Segment Start: Input data

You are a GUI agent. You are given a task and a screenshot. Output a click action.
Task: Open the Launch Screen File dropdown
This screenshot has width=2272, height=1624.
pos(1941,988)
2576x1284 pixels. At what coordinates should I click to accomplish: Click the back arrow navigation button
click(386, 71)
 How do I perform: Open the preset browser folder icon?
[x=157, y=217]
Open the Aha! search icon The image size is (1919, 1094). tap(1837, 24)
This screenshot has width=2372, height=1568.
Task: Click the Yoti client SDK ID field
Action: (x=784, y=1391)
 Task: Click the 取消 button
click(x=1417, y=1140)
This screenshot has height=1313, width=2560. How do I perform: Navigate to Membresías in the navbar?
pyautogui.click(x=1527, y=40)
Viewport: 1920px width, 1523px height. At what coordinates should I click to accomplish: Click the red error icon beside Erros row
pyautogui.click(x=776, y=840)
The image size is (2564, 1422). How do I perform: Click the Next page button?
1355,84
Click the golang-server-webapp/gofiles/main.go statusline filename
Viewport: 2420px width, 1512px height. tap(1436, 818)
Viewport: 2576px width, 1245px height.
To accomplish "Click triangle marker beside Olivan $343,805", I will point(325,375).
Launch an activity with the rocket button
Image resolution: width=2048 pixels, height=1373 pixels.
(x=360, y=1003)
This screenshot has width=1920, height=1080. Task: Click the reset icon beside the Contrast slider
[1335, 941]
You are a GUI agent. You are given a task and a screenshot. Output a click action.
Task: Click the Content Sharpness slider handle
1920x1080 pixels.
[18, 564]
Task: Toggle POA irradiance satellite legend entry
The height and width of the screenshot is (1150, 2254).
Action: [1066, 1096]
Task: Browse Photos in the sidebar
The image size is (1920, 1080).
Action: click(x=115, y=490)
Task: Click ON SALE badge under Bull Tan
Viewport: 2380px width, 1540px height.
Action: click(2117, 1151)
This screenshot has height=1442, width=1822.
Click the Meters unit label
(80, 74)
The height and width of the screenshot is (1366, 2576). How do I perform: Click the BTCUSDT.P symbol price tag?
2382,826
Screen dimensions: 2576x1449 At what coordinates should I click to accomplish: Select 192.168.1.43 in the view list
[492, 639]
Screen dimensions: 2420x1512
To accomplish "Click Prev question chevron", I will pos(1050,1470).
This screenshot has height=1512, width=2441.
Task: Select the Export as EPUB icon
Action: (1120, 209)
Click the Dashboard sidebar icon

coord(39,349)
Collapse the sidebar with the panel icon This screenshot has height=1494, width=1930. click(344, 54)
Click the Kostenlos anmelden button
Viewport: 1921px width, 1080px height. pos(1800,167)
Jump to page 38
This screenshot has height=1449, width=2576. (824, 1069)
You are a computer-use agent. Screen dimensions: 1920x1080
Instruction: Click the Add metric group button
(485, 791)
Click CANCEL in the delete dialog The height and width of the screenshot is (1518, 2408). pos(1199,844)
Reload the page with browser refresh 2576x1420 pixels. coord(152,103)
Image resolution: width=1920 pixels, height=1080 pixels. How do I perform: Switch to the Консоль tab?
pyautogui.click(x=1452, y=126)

Segment End: Input data

Goal of the exercise =
Print each entry precisely. Include every line.

Output of the exercise =
You are a GUI agent. You are given a task and a screenshot. Output a click action.
Task: Open the Launch Screen File dropdown
This screenshot has width=2272, height=1624.
pos(1941,988)
2576x1284 pixels. At what coordinates should I click to accomplish: Click the back arrow navigation button
click(386, 71)
 How do I perform: Open the preset browser folder icon?
[x=157, y=217]
Open the Aha! search icon The image size is (1919, 1094). tap(1837, 24)
This screenshot has width=2372, height=1568.
Task: Click the Yoti client SDK ID field
Action: (x=784, y=1391)
 Task: Click the 取消 button
click(x=1417, y=1140)
This screenshot has height=1313, width=2560. How do I perform: Navigate to Membresías in the navbar?
pyautogui.click(x=1527, y=40)
Viewport: 1920px width, 1523px height. At what coordinates should I click to accomplish: Click the red error icon beside Erros row
pyautogui.click(x=776, y=840)
The image size is (2564, 1422). How do I perform: Click the Next page button?
1355,84
Click the golang-server-webapp/gofiles/main.go statusline filename
Viewport: 2420px width, 1512px height. tap(1436, 818)
Viewport: 2576px width, 1245px height.
To accomplish "Click triangle marker beside Olivan $343,805", I will point(325,375).
Launch an activity with the rocket button
Image resolution: width=2048 pixels, height=1373 pixels.
(x=360, y=1003)
This screenshot has width=1920, height=1080. Task: Click the reset icon beside the Contrast slider
[1335, 941]
You are a GUI agent. You are given a task and a screenshot. Output a click action.
Task: Click the Content Sharpness slider handle
1920x1080 pixels.
[18, 564]
Task: Toggle POA irradiance satellite legend entry
The height and width of the screenshot is (1150, 2254).
Action: [1066, 1096]
Task: Browse Photos in the sidebar
The image size is (1920, 1080).
Action: click(x=115, y=490)
Task: Click ON SALE badge under Bull Tan
Viewport: 2380px width, 1540px height.
Action: click(2117, 1151)
This screenshot has height=1442, width=1822.
Click the Meters unit label
(80, 74)
The height and width of the screenshot is (1366, 2576). How do I perform: Click the BTCUSDT.P symbol price tag?
2382,826
Screen dimensions: 2576x1449 At what coordinates should I click to accomplish: Select 192.168.1.43 in the view list
[492, 639]
Screen dimensions: 2420x1512
To accomplish "Click Prev question chevron", I will pos(1050,1470).
This screenshot has height=1512, width=2441.
Task: Select the Export as EPUB icon
Action: (1120, 209)
Click the Dashboard sidebar icon

coord(39,349)
Collapse the sidebar with the panel icon This screenshot has height=1494, width=1930. click(344, 54)
Click the Kostenlos anmelden button
Viewport: 1921px width, 1080px height. pos(1800,167)
Jump to page 38
This screenshot has height=1449, width=2576. (824, 1069)
You are a computer-use agent. Screen dimensions: 1920x1080
Instruction: Click the Add metric group button
(485, 791)
Click CANCEL in the delete dialog The height and width of the screenshot is (1518, 2408). pos(1199,844)
Reload the page with browser refresh 2576x1420 pixels. coord(152,103)
Image resolution: width=1920 pixels, height=1080 pixels. How do I perform: Switch to the Консоль tab?
pyautogui.click(x=1452, y=126)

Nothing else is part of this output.